São Paulo - Se entre os homens, a batalha contra os clubes europeus para contar com Kaká e Ronaldinho Gaúcho na Olimpíada de Pequim está grande, o mesmo não se pode dizer do feminino. Eleita a melhor jogadora do mundo nos últimos dois anos, a meia-atacante Marta estará com a seleção nacional na busca por uma medalha na China.
De acordo com o técnico Jorge Barcellos, a liberação dela e de outras jogadoras que atuam no exterior já está acertada. ''Os clubes não são obrigados a liberá-las, mas eles nos ajudaram. No dia 21 de julho, todo o elenco vai estar completo'', garantiu o treinador.
Barcellos, porém, não poderá contar com Marta, além de Daniela Alves e Cristiane nos três amistosos que vai realizar no mês de julho contra Canadá e Estados Unidos. Defendendo respectivamente os times do Umea e do Linkopings, as três atletas estão disputando rodadas do Campeonato Sueco adiadas por conta da partida entre Brasil e Gana no mês de abril, quando a equipe verde-amarela garantiu a última vaga na Olimpíada.

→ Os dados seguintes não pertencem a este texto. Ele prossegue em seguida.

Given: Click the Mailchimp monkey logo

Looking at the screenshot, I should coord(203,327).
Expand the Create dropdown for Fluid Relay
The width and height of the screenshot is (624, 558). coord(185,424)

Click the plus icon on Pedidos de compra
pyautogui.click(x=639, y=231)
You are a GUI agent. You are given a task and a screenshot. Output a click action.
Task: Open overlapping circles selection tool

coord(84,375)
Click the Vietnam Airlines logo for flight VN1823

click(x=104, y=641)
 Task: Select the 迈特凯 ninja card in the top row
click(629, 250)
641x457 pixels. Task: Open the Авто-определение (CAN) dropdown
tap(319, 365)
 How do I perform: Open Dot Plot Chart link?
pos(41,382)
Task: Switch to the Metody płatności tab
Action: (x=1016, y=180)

A permanência das três na Suécia junto com a liberação da Olimpíada é, na verdade, fruto de uma espécie de ''acordo de cavalheiros'' entre a seleção brasileira e os suecos. ''É impossível não as liberarem. Os clubes de fora sempre tiveram a maior boa vontade com a gente e não ofereceram nenhum tipo de problema com qualquer uma das nossas jogadoras que atuam no exterior'', garantiu o treinador.
A disputa do Campeonato Sueco de futebol feminino, inclusive, será interrompida no dia 09 de julho e só volta em 25 de agosto, quatro dias depois da final olímpica do futebol feminino. Da lista de 20 convocadas por Barcellos, além de Marta, Daniela Alves e Cristiane sairão as 18 convocadas para Pequim. Destas 23 atletas, oito atuam fora do Brasil.
Apesar da facilidade de liberação de suas estrelas, Barcellos reconhece que a falta delas nos amistosos contra Canadá e Estados Unidos pode prejudicar o entrosamento. Mas não se abala. ''É sempre complicado trabalhar com o grupo dividido, mas não adianta reclamar, pois este é o calendário. Sempre vamos passar por este mesmo problema e daqui a quatro anos vai ser a mesma coisa''.